Wednesday, July 17, 2013
Good morning, all!
I know, I know, I haven't written anything for a while.
I know, I know, for me blogging is a great way to keep accountable as well as keep my mind focused on the task at hand (namely, continuing a healthy lifestyle, posiitve attitude, and the side effect of those two things which is weight loss.)
I know, I know, I'm a delinquent.
I spent all of the last two weeks since the Independence Day holiday pretty much focused on work. I did pretty well keeping myself motivated to go for my lunchtime walks and I think I've kept my food in check (except for the one day where I had two dinners of Taco Bell AND McDonalds...) and I think my attitude has been pretty good, too.

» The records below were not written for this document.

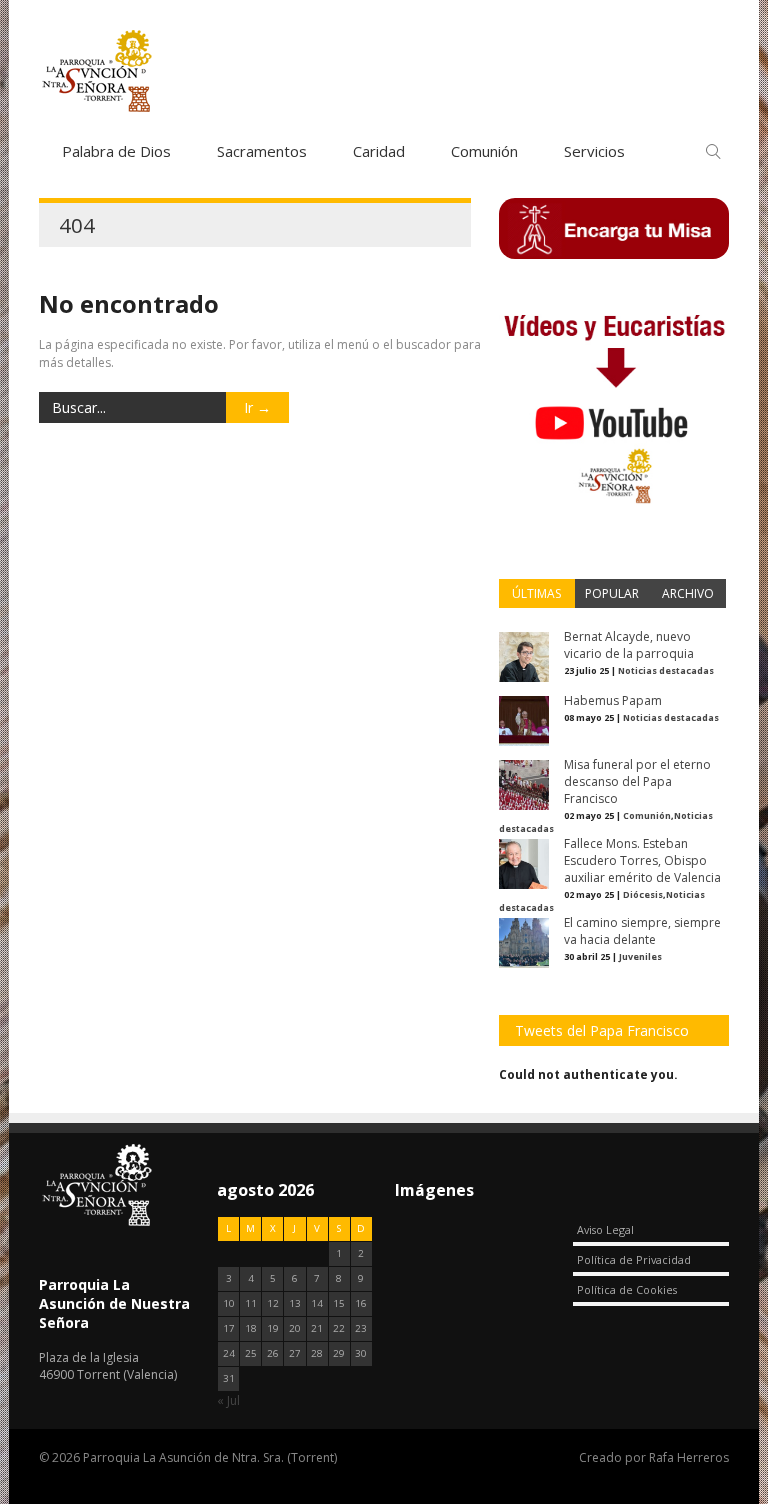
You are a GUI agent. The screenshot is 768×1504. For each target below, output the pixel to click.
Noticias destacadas (666, 670)
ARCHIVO (688, 593)
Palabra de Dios (116, 151)
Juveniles (640, 956)
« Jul (228, 1400)
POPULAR (612, 593)
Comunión (484, 151)
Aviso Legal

Still, that doesn't replace the comraderie and support that I've missed from sharing my blogs!
I think I just haven't blogged because I don't have very much in the way of success to share - and not much new to complain about in terms of challenges.
I'm still in the land of doing nothing thanks to the air bubble in my eye. I'm a terrible person because I have pretty much asked all of the regular concerned people (family, close friends) to stop asking how my eye is doing until August. I did it because, well, talking about it makes me feel like I'm whining and I don't have any good news to report there, either. My eye is still in my head. It's still substantively full of air. I still can't see normally out of half of it and it's horrible in bright light. See, look, I just went on a rant right there thanking about it. It's exhausting to think about and I feel like I don't put on my most positive, graciuos self when I talk about it.
Last night was the first meeting of the Weight loss study I've made it to in two months. (Since May, I think.. I think I went in May?!) and the good news is I've essentially maintained. 2lbs up. That's not terrible given the circumstances and the steroids.
Confession time: I didn't do the 4th of July race. I just couldn't. I'm not glad I didn't do it; but, I'm not going to focus on my reasons. I just feel very insecure at the moment. I just want my life back to normal.
Scary confession time: I will walk around DragonCon half blind before I walk around it in my glasses. Truth.
Alright, it's almost walk time. I hope you guys have been more successful than I have been lately; but, as the saying goes - maintaining is better than gaining!